> Stored records
═══
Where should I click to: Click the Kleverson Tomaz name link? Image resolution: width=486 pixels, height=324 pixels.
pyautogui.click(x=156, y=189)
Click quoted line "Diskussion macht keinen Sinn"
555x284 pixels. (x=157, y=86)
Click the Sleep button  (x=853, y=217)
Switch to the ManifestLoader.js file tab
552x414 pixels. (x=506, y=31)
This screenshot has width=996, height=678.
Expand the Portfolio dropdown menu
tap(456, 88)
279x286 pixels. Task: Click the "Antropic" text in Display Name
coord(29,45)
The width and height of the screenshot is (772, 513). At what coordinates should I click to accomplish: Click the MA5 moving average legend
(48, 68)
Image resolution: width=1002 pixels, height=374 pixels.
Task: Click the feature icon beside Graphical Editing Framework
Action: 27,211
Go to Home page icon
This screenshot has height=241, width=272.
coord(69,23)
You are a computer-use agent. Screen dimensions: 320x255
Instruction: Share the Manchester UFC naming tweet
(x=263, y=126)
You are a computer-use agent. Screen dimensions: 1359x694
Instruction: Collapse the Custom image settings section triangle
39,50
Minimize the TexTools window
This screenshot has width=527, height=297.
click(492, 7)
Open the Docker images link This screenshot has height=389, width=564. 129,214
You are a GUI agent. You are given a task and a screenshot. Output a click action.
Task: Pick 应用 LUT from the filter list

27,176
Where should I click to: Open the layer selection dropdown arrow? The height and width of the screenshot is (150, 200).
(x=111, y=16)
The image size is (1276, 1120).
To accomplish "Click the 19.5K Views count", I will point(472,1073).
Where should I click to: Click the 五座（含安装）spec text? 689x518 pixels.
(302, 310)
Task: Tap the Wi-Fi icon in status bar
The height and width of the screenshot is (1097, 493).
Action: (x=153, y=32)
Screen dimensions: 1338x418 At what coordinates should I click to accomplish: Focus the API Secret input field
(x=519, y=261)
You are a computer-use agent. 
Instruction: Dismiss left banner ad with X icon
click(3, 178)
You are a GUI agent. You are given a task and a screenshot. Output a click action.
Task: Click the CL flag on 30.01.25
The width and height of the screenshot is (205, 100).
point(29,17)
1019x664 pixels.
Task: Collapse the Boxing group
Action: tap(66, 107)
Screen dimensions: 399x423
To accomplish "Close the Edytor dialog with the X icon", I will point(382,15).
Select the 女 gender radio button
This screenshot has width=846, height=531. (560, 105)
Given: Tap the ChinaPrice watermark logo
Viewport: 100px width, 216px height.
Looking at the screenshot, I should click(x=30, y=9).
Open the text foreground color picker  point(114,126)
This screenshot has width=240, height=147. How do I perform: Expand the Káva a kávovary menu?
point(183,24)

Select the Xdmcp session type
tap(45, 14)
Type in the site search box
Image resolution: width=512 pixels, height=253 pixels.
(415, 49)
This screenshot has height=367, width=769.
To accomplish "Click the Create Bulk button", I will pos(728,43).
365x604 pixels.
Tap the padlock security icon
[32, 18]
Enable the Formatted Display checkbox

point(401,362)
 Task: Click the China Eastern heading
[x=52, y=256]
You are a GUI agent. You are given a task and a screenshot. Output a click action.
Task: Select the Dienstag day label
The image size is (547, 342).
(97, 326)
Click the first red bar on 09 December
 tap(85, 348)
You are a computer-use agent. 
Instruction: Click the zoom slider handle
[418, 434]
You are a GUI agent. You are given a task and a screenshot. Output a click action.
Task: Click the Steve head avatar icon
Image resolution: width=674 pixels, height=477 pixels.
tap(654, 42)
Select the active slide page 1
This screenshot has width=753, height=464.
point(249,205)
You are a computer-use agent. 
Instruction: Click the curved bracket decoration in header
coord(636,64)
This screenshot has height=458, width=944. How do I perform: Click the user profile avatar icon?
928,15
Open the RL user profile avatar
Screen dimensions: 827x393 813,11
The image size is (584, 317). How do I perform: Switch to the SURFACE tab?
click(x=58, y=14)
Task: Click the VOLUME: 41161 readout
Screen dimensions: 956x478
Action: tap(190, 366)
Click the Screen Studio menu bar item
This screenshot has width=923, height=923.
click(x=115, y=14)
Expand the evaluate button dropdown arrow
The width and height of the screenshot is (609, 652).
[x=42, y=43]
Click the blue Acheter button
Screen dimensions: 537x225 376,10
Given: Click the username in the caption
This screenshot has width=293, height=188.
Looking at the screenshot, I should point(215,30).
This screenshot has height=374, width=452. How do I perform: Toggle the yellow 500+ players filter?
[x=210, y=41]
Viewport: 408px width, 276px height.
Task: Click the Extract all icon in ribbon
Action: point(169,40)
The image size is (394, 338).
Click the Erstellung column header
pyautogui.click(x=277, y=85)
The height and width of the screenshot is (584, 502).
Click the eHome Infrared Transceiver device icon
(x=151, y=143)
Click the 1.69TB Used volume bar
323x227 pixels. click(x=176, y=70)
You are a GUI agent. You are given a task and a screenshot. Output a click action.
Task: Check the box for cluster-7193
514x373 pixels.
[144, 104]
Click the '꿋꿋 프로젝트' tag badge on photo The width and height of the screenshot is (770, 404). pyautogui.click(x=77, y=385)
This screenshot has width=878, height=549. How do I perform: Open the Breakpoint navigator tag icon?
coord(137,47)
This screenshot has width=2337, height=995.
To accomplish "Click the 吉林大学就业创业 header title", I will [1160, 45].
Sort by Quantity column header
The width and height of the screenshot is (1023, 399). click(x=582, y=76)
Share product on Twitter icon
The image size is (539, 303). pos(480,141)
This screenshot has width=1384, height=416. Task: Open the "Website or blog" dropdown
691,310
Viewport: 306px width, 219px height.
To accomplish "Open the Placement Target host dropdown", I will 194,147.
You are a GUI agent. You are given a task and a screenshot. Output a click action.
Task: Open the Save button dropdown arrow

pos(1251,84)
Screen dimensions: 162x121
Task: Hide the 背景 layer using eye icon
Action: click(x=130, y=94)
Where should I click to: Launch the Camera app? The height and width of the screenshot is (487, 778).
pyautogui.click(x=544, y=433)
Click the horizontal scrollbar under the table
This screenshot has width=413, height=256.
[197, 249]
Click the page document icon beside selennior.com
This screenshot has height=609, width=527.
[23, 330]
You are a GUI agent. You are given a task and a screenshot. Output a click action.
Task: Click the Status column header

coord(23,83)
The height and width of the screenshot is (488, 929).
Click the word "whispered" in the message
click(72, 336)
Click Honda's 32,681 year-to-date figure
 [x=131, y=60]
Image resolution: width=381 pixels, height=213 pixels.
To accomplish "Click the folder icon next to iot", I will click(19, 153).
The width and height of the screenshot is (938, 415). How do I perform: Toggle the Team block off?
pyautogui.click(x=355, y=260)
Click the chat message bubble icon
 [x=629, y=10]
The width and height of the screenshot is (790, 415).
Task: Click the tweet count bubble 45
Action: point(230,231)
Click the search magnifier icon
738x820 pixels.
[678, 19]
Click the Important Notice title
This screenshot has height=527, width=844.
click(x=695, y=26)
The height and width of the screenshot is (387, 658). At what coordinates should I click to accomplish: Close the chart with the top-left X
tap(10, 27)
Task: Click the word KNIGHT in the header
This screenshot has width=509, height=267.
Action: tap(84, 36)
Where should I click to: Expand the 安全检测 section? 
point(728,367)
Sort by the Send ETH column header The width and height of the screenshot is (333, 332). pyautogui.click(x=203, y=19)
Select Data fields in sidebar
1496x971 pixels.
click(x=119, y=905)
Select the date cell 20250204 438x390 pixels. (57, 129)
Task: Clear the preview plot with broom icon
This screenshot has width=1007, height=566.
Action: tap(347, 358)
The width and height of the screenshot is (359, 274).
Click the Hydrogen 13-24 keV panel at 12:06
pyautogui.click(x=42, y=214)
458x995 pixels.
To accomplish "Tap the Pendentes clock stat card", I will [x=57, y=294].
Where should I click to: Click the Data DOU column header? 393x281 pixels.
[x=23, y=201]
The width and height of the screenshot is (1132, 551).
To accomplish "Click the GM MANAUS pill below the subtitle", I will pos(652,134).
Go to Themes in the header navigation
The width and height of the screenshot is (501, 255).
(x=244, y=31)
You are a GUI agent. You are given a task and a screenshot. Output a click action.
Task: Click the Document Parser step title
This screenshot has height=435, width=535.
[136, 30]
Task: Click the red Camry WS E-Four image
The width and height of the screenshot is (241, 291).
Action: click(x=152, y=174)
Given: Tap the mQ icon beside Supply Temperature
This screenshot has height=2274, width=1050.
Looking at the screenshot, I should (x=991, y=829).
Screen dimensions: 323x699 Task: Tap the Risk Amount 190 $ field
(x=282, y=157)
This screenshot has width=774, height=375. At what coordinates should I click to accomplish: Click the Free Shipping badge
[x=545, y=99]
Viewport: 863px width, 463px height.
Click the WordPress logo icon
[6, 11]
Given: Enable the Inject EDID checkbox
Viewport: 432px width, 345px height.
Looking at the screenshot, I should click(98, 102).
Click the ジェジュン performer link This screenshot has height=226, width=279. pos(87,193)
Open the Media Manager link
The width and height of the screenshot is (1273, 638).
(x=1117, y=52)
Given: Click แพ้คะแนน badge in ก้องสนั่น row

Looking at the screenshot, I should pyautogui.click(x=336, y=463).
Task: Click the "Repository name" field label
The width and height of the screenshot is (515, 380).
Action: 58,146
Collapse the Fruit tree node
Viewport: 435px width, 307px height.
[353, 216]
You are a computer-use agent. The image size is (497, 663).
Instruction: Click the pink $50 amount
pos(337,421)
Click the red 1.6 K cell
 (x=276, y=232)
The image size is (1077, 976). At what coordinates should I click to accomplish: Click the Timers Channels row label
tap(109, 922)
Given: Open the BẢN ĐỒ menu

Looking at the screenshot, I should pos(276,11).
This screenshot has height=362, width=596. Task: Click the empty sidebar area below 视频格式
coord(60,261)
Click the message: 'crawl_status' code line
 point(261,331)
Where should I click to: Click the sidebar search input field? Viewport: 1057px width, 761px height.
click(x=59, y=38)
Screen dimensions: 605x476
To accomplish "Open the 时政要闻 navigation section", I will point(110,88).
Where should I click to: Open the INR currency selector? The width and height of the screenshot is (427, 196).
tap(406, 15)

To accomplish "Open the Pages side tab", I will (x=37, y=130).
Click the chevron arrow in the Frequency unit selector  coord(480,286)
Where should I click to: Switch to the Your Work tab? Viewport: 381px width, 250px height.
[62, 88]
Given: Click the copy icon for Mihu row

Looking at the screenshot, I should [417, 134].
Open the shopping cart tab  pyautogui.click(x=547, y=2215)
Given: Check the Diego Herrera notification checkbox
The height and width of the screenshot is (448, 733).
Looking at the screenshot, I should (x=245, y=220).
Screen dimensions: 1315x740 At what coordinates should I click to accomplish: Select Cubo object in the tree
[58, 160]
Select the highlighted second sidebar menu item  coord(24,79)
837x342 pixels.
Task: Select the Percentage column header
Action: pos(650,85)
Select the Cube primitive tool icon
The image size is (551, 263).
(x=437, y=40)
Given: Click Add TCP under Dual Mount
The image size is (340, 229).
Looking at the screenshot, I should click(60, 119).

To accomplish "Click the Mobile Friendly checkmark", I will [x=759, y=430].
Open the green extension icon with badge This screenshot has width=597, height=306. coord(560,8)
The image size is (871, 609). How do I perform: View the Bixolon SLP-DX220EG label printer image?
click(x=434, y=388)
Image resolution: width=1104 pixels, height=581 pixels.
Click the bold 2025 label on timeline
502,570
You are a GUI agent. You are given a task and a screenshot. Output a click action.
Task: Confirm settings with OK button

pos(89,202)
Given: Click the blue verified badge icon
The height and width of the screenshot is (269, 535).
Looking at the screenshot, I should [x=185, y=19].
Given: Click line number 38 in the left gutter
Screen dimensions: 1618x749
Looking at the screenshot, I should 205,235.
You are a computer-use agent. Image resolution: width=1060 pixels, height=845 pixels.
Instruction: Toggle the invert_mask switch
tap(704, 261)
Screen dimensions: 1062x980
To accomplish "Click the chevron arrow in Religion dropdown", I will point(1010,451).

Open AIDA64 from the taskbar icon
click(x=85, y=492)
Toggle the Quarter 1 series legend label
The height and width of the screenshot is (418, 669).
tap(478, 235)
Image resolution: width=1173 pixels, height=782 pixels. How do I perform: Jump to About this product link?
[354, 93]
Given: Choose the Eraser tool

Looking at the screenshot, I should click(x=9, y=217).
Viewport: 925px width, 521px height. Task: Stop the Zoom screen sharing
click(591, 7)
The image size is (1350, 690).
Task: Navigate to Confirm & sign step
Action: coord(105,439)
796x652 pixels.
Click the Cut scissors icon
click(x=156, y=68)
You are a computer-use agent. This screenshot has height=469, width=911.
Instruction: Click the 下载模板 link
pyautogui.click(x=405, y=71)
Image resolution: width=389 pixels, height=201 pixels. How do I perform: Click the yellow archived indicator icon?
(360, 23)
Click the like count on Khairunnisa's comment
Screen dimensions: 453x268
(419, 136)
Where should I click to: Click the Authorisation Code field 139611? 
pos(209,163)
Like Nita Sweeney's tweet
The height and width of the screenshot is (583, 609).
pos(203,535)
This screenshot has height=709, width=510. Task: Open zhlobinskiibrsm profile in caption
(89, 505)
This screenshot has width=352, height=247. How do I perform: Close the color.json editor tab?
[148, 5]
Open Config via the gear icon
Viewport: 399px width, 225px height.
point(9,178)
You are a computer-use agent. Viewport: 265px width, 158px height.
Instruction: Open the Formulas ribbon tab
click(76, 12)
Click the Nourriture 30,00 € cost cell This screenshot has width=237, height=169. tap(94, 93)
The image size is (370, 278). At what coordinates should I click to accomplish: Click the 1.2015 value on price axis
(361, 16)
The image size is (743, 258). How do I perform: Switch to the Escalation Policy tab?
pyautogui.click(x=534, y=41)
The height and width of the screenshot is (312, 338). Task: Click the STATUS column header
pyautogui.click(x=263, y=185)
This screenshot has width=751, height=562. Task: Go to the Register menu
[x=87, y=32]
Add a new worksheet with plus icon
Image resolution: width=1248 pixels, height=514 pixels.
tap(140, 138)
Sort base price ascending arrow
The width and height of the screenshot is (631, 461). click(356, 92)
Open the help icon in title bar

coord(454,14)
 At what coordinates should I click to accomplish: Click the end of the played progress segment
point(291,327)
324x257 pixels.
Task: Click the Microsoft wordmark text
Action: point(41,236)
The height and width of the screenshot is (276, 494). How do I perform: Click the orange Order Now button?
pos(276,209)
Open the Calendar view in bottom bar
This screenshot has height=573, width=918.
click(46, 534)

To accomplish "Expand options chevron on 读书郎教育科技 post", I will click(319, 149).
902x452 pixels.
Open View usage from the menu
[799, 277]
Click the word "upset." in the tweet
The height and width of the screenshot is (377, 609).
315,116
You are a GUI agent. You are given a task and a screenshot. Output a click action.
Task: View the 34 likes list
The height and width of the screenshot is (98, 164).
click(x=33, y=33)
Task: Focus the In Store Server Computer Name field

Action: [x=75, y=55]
═══
> Your objective
Find out how many lines in the entries above hold "navigation", then reply with that figure and nothing else.

> Answer area
2